My vote for the Nebula Award for Novelette

As a member of the Science Fiction and Fantasy Association, I get to vote for the Nebula Awards. Here is my vote in the category of novelette (7,500 to 17,500 words). The award will be presented at the Nebula Conference on June 7 in Kansas City.

Overall, the stories amounted to a satisfying little anthology. I based my vote on the strength of the storytelling, not an easy metric to apply since they’re all good, but I thought one in particular was slightly better. Of course, your opinion may differ.

Negative Scholarship on the Fifth State of Being” by A.W. Prihandita (Clarkesworld 11/24) — A doctor finds herself limited by bureaucracy when an unusual alien comes seeking her care. Your heartstrings will be tugged.

Loneliness Universe” by Eugenia Triantafyllou (Uncanny 5-6/24) — Friends try to meet, but they can’t find each other even though they’re in the same place. Then things get more eerie (no spoilers). Not quite horror but very unsettling.

Katya Vasilievna and the Second Drowning of Baba Rechka” by Christine Hanolsy (Beneath Ceaseless Skies 4/18/24) — Romantasy, sweet and fulfilling. All fairy tales (or rather, tales about vengeful river spirits) should be like this.

The Brotherhood of Montague St. Video” by Thomas Ha (Clarkesworld 5/24) — The accidental discovery of a book printed on paper triggers an existential crisis in an electronic world with constant volatility. The understated storytelling style effectively delivers growing horror.

> _Your goal_:
Copy out the full post on the Nebula Award novelette vote word for word.

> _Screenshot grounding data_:
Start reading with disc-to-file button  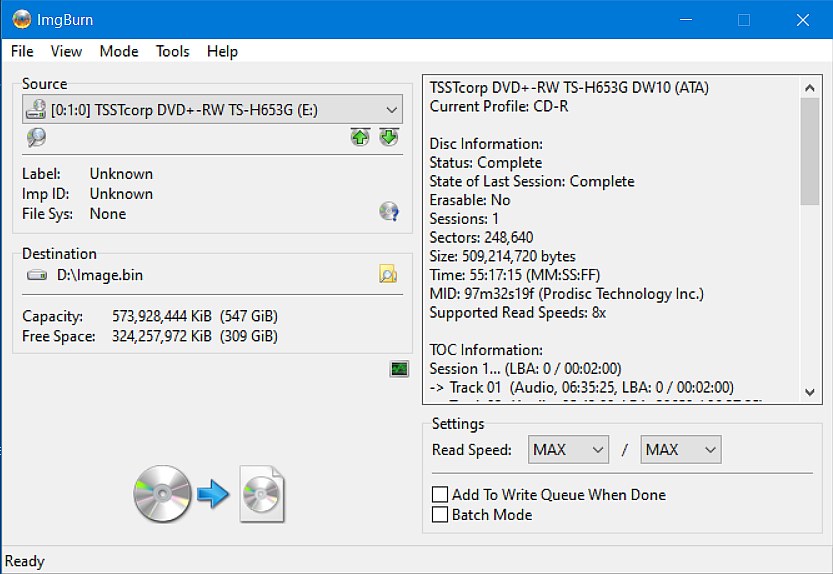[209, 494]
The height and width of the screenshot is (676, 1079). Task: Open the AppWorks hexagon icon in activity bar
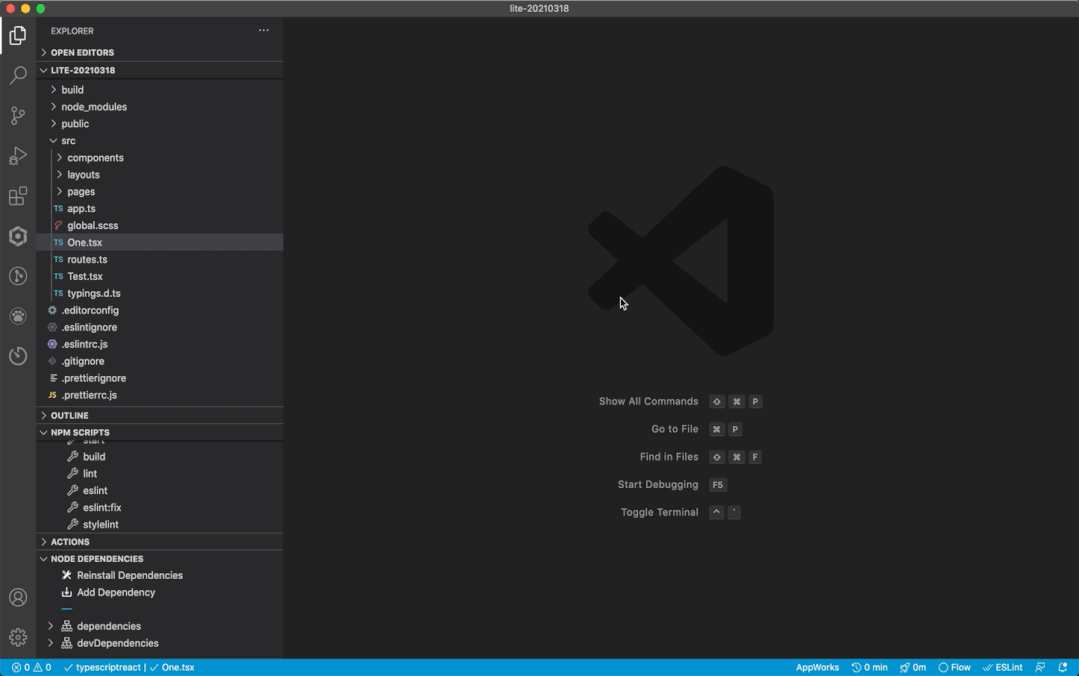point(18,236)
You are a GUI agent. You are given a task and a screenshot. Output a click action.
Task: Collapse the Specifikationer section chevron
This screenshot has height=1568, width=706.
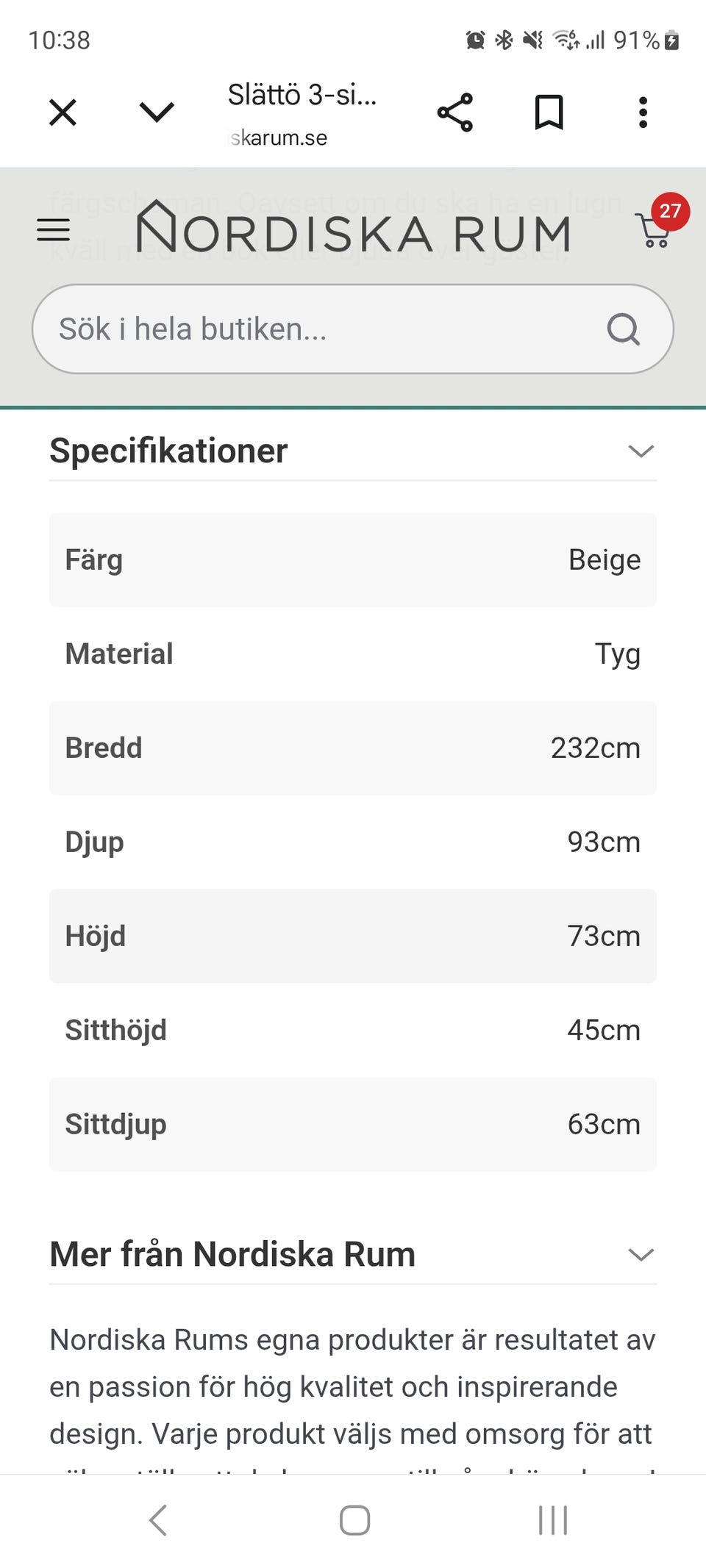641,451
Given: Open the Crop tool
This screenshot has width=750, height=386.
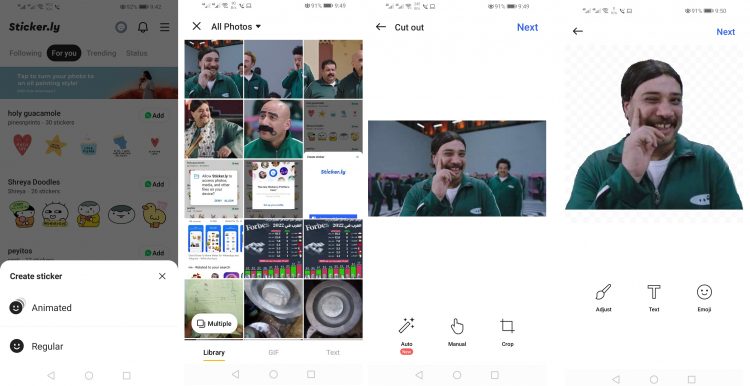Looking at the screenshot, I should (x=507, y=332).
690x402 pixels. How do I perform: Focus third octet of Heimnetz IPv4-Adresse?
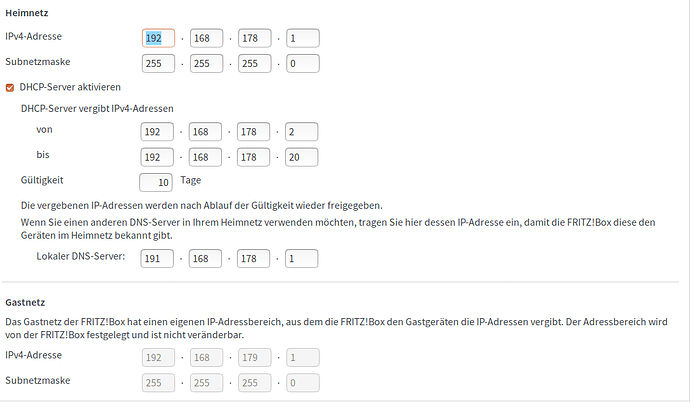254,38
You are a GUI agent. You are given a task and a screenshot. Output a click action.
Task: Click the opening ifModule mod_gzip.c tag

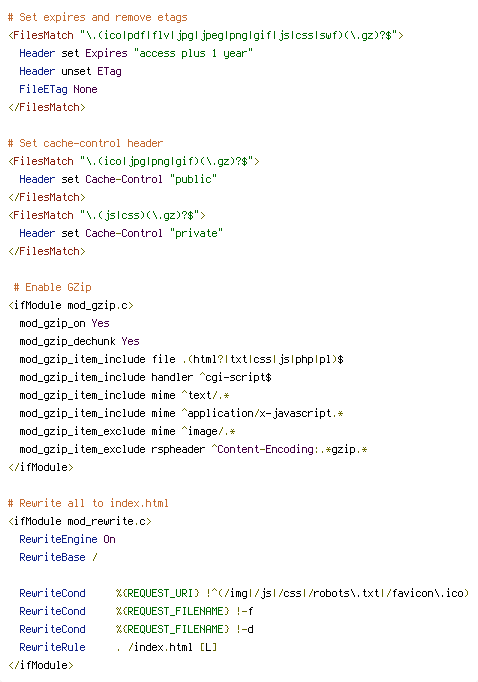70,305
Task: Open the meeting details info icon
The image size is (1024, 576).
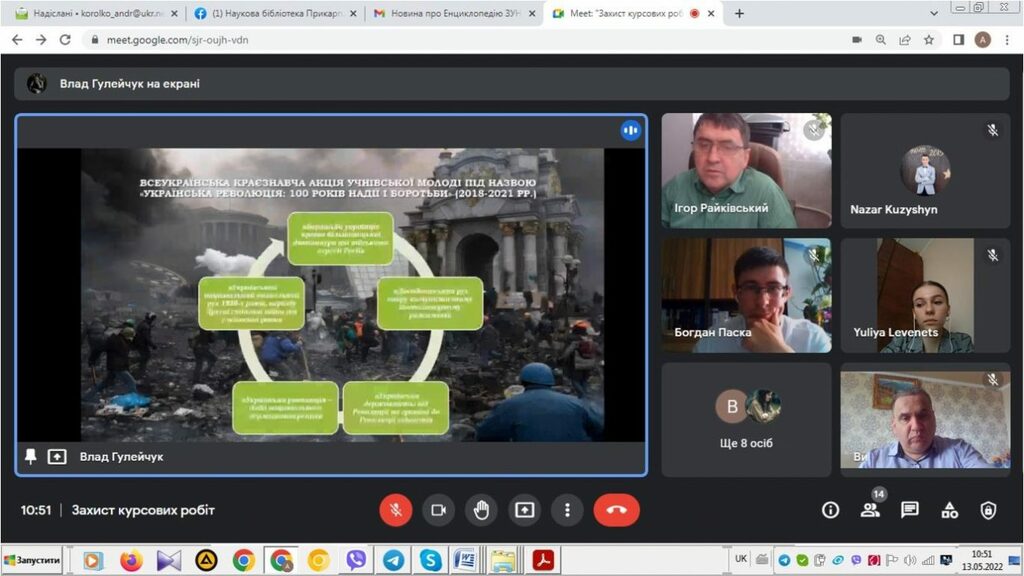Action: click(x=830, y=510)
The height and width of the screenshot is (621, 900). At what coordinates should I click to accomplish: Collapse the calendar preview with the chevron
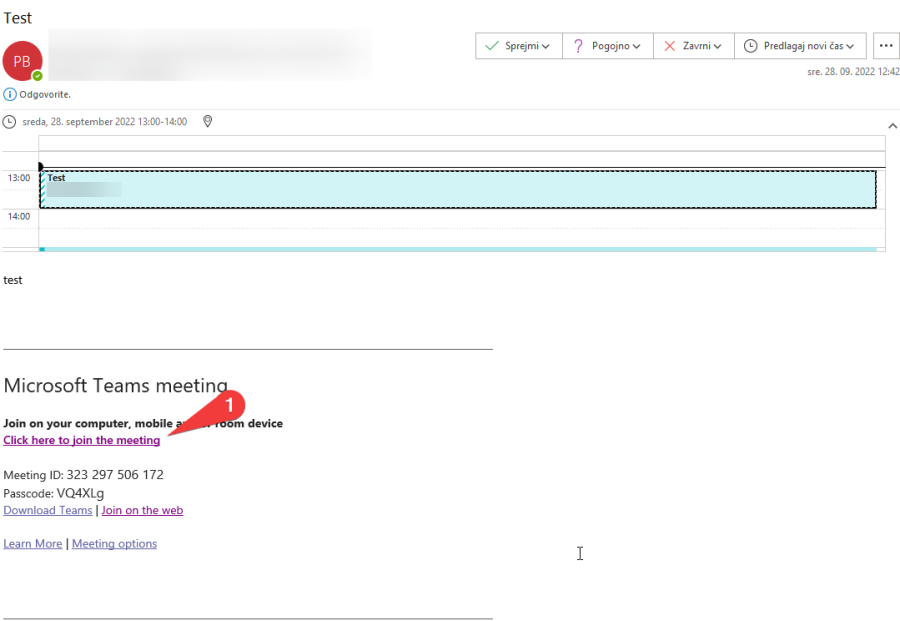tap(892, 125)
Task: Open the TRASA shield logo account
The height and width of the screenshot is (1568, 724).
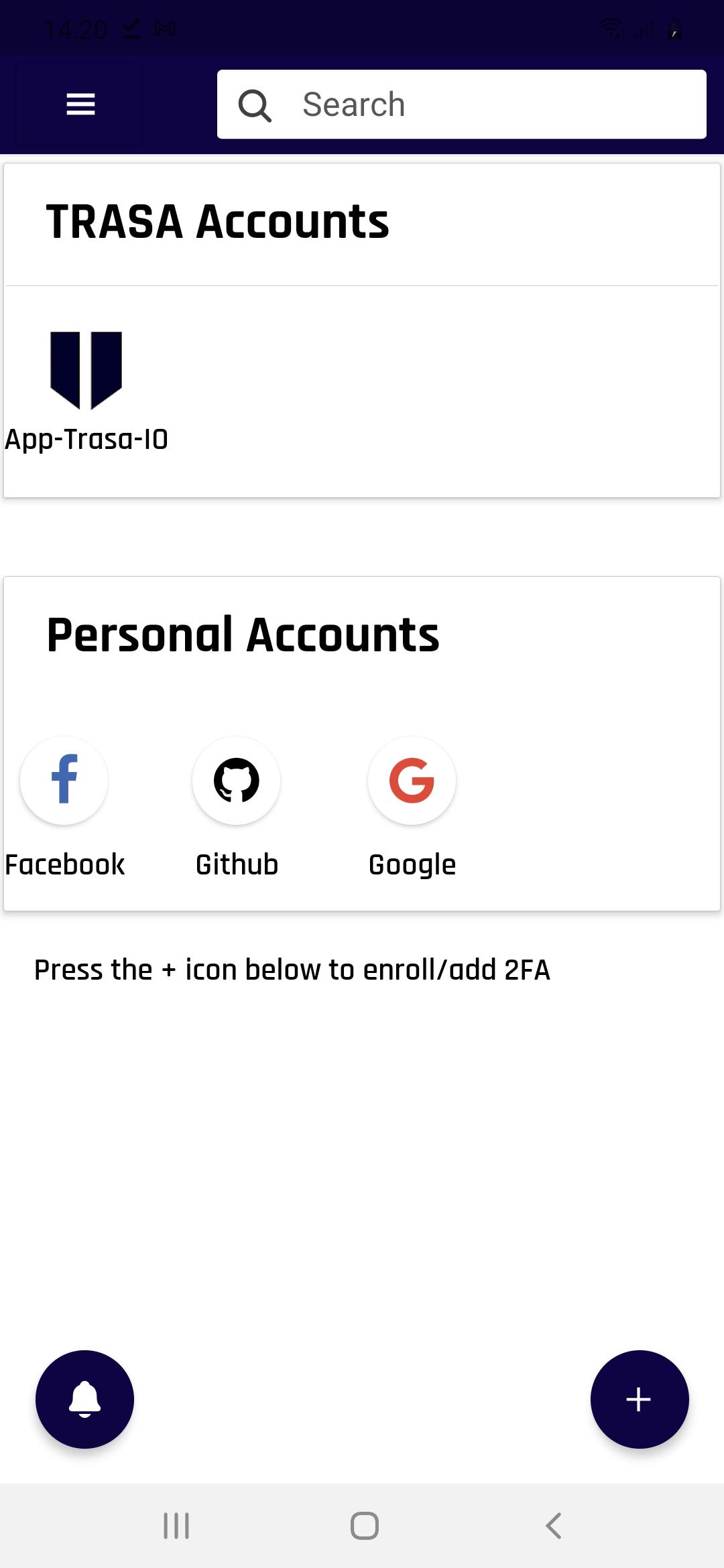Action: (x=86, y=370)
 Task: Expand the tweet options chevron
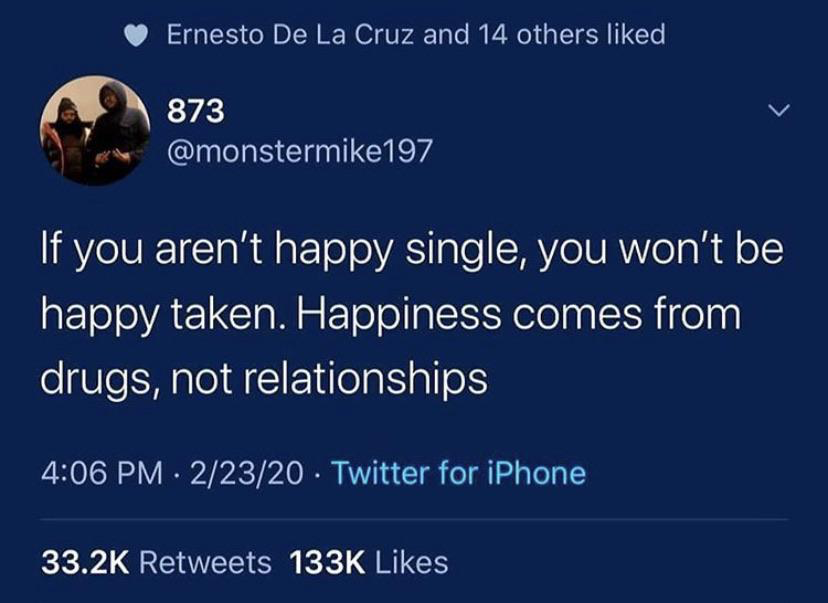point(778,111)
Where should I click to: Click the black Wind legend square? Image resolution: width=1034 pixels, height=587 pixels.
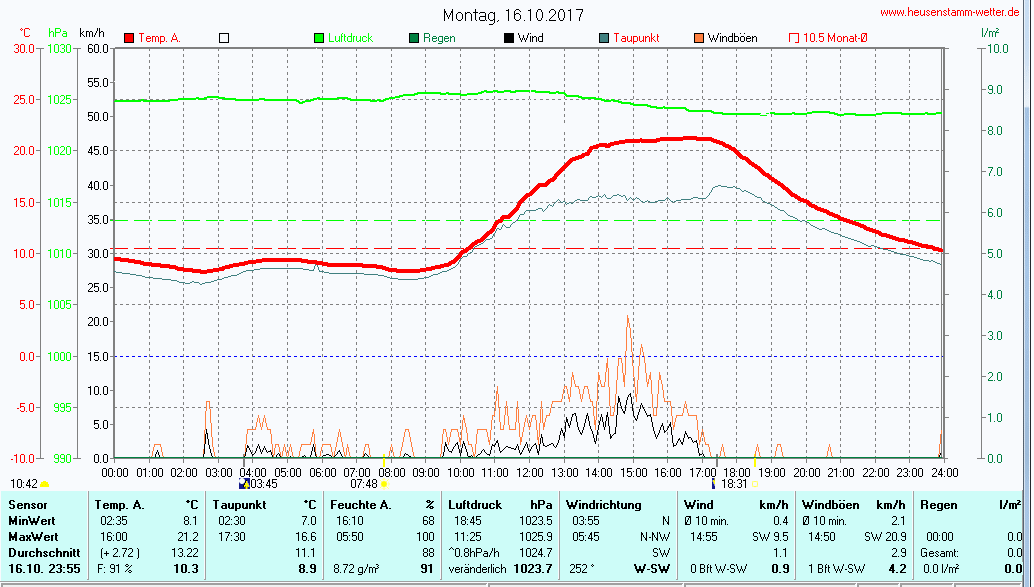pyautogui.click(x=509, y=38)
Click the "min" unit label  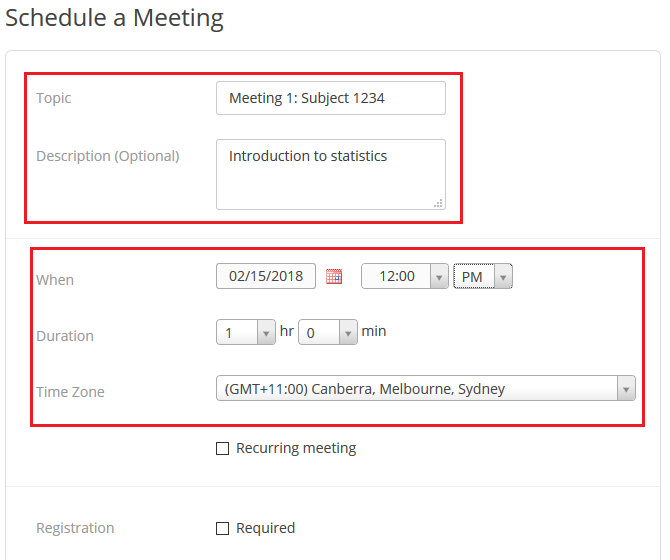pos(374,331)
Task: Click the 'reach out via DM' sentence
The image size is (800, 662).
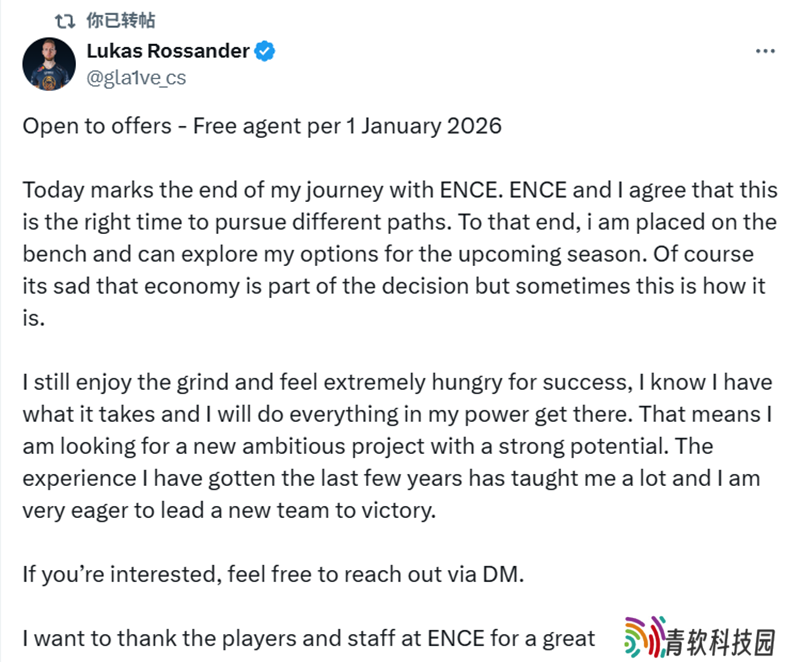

> _Response to this exercise_:
My vote for the Nebula Award for Novelette

As a member of the Science Fiction and Fantasy Association, I get to vote for the Nebula Awards. Here is my vote in the category of novelette (7,500 to 17,500 words). The award will be presented at the Nebula Conference on June 7 in Kansas City.

Overall, the stories amounted to a satisfying little anthology. I based my vote on the strength of the storytelling, not an easy metric to apply since they’re all good, but I thought one in particular was slightly better. Of course, your opinion may differ.

Negative Scholarship on the Fifth State of Being” by A.W. Prihandita (Clarkesworld 11/24) — A doctor finds herself limited by bureaucracy when an unusual alien comes seeking her care. Your heartstrings will be tugged.

Loneliness Universe” by Eugenia Triantafyllou (Uncanny 5-6/24) — Friends try to meet, but they can’t find each other even though they’re in the same place. Then things get more eerie (no spoilers). Not quite horror but very unsettling.

Katya Vasilievna and the Second Drowning of Baba Rechka” by Christine Hanolsy (Beneath Ceaseless Skies 4/18/24) — Romantasy, sweet and fulfilling. All fairy tales (or rather, tales about vengeful river spirits) should be like this.

The Brotherhood of Montague St. Video” by Thomas Ha (Clarkesworld 5/24) — The accidental discovery of a book printed on paper triggers an existential crisis in an electronic world with constant volatility. The understated storytelling style effectively delivers growing horror.